French bank Societe Generale and South Africa’s Absa joined forces in Africa on Friday, partnering on corporate and investment banking to broaden their reach across the continent.
The agreement will lead to a closer relationship between the two after Absa, one of South Africa’s biggest lenders, split from its former parent, Britain’s Barclays, in 2017.
It will see them leverage one another’s complementary geographic footprints and product sets, with Absa strong across southern and eastern Africa and SocGen well established in western and North Africa.
“We mirror each other very well,” Nothando Ndebele, head of financial institutions group at Absa’s corporate and investment bank, told Reuters by phone, adding it would be hard to find another bank with that footprint.
Absa has set itself a series of targets as it tries to make a name for itself as a pan-African, standalone bank.
It said the arrangement would give it a bigger share of its clients’ wallets, and help meet its target of doubling its share of banking revenues in Africa from 6 to 12%.
SocGen Chief Executive Officer Frederic Oudea said in a statement it made sense to join forces as firms on the continent developed increasingly sophisticated banking needs.

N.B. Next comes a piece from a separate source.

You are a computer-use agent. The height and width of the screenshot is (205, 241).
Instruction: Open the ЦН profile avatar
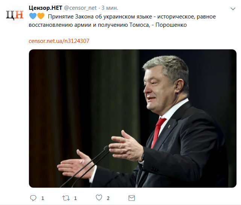[x=15, y=15]
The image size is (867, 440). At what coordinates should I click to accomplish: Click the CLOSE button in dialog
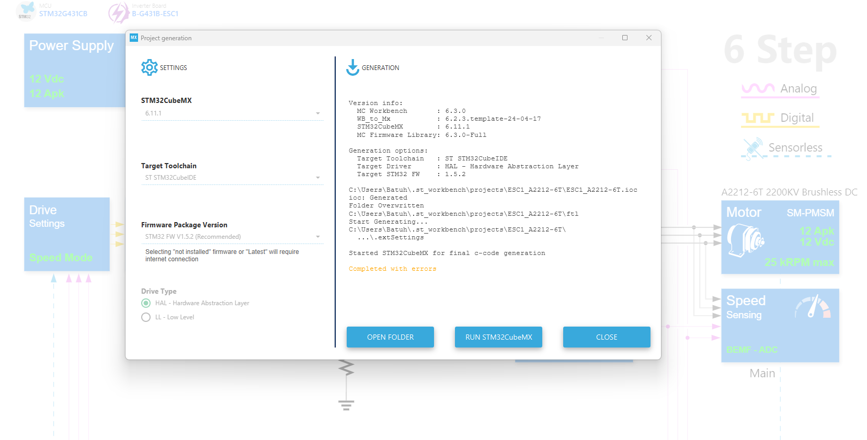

The banks will also work together to serve Chinese firms on the continent – a lucrative market. Absa will also purchase SocGen’s South African business offering custody, trustee and clearing services, for an undisclosed price.
Oudea is trying to boost profitability at SocGen by exiting countries and businesses where it lacks critical size and capacity for synergies.
That has seen SocGen sell banks in Albania, Belgium, Bulgaria and Serbia. The bank seeks to offload banks holding as much as 5% of its weighted assets, or close to 17.5 billion euros ($19.96 billion).
Richard Southbey, head of wholesale cash management at Absa’s corporate and investment bank, told Reuters the price of the South African purchase was not material for Absa, but filled a hole in its offering.
Cooperating with SocGen also allayed concerns Absa would not be able to serve its multinational clients well, or would struggle to compete with larger players, after its separation from Barclays, said Patrice Rassou, head of equities at Sanlam Investments, a top ten investor in Absa.
But Jan Meintjes, portfolio manager at Denker capital and another Absa investor, said the benefits might not materialise, and Absa had “bigger problems” impacting its bottom line.
“The turnaround in the retail and business banking business, just from a relative size point of view, is obviously where the bulk of the value unlock could be,” he said.